Thank you for maintaining this project!

indygreg avatar Jun 16 '20 01:06 indygreg

Hi, and thanks for the interest!

  1. Will you accept PRs adding safe wrappers for most/all zstd API primitives?

Absolutely! I started with the minimal amount needed for zstd-rs, but the goal is indeed to cover the entire API.

  1. Is there a reason zstd_safe uses individual functions instead of grouping functionality for types via impl T { }. e.g. why define fn create_cctx() instead of impl CCtx { pub fn create() }?

I've been thinking about grouping it like that. I tried at first to be as thin as possible, and to mimic the C API almost 1-for-1, but it probably makes sense to at least use inherent implementation.

  1. Related to the prior question, do you mind if I use impl T { } to hold functionality for new types? (If not, I totally understand and don't mind following existing conventions.)

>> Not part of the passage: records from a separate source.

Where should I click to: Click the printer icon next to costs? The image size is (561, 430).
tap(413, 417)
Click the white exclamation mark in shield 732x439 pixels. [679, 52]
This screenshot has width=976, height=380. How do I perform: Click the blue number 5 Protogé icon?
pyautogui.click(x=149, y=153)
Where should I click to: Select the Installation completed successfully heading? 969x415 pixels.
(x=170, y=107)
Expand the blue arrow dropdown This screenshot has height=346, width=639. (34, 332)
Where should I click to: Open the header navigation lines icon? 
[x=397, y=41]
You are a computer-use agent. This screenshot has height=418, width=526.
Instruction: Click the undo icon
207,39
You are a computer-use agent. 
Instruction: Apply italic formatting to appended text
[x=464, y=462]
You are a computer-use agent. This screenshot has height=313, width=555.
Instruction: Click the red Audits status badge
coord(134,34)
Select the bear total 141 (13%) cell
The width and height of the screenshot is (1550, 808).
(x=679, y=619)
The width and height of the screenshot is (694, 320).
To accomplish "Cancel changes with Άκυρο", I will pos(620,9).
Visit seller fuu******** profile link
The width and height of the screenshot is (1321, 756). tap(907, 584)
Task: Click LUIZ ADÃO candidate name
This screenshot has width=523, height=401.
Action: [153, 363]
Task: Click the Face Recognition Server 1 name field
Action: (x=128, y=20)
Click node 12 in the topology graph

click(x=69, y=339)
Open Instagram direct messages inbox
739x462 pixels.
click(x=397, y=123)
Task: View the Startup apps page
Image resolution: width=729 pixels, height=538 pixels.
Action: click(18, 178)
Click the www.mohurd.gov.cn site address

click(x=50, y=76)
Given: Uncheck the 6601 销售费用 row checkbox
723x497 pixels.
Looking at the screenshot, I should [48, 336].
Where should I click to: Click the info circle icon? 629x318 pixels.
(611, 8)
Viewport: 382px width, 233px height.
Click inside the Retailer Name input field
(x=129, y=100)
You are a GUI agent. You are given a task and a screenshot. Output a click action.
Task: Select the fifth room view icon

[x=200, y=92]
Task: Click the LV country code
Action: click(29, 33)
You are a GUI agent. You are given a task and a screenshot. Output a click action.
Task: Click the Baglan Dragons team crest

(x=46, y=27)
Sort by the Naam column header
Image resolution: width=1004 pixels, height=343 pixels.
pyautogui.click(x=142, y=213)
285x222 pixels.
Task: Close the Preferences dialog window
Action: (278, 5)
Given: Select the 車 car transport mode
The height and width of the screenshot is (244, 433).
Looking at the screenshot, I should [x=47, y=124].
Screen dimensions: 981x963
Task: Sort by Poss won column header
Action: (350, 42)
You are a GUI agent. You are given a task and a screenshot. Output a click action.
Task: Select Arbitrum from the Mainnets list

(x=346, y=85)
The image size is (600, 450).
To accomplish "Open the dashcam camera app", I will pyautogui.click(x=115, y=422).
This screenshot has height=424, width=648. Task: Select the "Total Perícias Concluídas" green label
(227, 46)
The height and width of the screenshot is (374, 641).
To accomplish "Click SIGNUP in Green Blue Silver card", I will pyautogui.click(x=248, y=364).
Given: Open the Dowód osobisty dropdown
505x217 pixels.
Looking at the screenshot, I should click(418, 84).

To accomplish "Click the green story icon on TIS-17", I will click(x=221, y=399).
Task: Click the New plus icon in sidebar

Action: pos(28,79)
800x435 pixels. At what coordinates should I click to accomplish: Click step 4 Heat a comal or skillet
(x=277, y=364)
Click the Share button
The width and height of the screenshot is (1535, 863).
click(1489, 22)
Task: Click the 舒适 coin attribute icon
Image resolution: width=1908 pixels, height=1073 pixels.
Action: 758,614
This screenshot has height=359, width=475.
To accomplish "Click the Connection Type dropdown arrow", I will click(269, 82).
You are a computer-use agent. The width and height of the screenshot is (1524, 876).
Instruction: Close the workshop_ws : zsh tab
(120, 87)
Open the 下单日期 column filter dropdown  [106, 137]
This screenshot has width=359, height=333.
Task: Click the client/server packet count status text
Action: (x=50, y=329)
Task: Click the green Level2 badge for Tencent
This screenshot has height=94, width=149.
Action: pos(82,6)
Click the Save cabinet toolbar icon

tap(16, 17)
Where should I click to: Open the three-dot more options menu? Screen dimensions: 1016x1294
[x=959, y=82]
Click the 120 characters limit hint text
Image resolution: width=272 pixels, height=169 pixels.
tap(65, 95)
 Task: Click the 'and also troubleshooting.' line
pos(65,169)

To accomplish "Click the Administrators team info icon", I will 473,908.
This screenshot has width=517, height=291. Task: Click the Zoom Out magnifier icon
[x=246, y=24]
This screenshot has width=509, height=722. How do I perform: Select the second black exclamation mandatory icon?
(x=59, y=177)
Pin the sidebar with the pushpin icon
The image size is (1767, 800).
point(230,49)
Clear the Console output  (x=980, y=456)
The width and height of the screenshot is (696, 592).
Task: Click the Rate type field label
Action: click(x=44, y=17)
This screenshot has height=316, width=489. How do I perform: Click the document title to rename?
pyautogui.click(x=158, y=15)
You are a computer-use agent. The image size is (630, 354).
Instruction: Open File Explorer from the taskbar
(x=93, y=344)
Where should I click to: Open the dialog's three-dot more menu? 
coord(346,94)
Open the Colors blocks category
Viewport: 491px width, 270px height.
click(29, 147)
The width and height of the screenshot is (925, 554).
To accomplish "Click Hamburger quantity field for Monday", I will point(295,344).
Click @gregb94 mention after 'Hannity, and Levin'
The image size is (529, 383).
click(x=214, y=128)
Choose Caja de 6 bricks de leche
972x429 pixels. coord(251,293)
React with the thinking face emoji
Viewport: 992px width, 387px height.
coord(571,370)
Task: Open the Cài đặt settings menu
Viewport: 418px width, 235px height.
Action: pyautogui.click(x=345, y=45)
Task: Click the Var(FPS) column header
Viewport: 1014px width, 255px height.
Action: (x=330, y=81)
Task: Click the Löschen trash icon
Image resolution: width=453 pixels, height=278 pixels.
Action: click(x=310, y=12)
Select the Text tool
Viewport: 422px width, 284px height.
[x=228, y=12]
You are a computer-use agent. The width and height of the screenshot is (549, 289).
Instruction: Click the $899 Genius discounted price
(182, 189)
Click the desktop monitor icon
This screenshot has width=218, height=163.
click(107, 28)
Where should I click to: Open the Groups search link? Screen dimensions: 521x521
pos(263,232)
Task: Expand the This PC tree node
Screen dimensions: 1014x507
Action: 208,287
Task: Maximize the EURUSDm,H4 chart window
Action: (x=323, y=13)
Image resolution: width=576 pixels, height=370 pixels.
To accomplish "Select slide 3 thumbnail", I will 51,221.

Sure, let's try to get a nice API!

  1. I noticed that the pointer returned by various ZSTD_create* APIs is never checked for NULL. This seems like a potential NULL access bug. Are you aware of this? This will likely necessitate using Result on functions that could fail. Are you OK with patches that change the non-robust functions to return Result<T> instead? (This will be a backwards incompatible break.) Alternatively, we could introduce new APIs that return Result<T> and preserve the existing APIs for backwards compatibility.

True, I didn't think much about that. I think I would panic on null returns in the default functions, and provide Result-returning ones for when the user wants to recover - much like the default allocation API from the rust std lib.

Thank you for maintaining this project!

Thank you for helping and contributing! :)

gyscos avatar Jun 16 '20 23:06 gyscos

Some time has passed, and the situation has a bit improved:

  • zstd_safe now has a slightly more idiomatic API with methods on the various types rather than free functions
  • we now use NonNull<T> rather than just *mut T, which automatically checks for null pointers. As such, all the create() method now have a try_create which returns None when zstd returns a null pointer.

We're still not covering 100% of the C library, so things can still improve.